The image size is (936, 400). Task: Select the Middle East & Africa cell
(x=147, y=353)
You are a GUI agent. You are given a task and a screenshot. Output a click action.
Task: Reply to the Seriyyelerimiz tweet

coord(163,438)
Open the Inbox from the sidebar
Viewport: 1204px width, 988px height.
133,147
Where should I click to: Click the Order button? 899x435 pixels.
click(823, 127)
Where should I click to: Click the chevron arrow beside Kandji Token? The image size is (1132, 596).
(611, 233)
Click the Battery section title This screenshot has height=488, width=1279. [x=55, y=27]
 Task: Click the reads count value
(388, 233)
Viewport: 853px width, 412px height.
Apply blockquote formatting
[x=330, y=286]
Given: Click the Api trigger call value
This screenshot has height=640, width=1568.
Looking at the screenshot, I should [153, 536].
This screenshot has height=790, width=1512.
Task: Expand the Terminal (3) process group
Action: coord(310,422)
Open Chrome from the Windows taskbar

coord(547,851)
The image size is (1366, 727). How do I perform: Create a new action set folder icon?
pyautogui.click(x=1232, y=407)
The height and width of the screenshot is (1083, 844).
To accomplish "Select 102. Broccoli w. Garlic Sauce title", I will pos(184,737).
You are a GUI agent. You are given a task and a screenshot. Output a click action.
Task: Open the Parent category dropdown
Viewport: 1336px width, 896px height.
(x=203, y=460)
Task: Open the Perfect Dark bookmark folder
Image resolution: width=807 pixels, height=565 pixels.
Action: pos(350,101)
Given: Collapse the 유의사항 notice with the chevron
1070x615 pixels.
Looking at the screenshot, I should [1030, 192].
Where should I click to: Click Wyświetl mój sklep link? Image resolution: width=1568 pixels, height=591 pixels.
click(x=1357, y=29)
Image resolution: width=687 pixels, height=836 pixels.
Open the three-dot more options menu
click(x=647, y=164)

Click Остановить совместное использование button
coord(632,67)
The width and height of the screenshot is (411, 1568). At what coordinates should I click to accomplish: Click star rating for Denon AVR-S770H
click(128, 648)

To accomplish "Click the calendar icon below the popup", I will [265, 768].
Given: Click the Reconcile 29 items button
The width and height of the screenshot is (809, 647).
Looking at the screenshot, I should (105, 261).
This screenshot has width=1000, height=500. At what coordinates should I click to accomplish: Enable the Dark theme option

============

## WHAT YOU ARE ASKED TO DO
Reproduce, exactly as they stand in the data above, the lines from the one that holds "Task: Open the Perfect Dark bookmark folder" to the one that holds "Given: Click the Reconcile 29 items button", inclusive.

## ANSWER BELOW
Task: Open the Perfect Dark bookmark folder
Image resolution: width=807 pixels, height=565 pixels.
Action: pos(350,101)
Given: Collapse the 유의사항 notice with the chevron
1070x615 pixels.
Looking at the screenshot, I should [1030, 192].
Where should I click to: Click Wyświetl mój sklep link? Image resolution: width=1568 pixels, height=591 pixels.
click(x=1357, y=29)
Image resolution: width=687 pixels, height=836 pixels.
Open the three-dot more options menu
click(x=647, y=164)

Click Остановить совместное использование button
coord(632,67)
The width and height of the screenshot is (411, 1568). At what coordinates should I click to accomplish: Click star rating for Denon AVR-S770H
click(128, 648)

To accomplish "Click the calendar icon below the popup", I will [265, 768].
Given: Click the Reconcile 29 items button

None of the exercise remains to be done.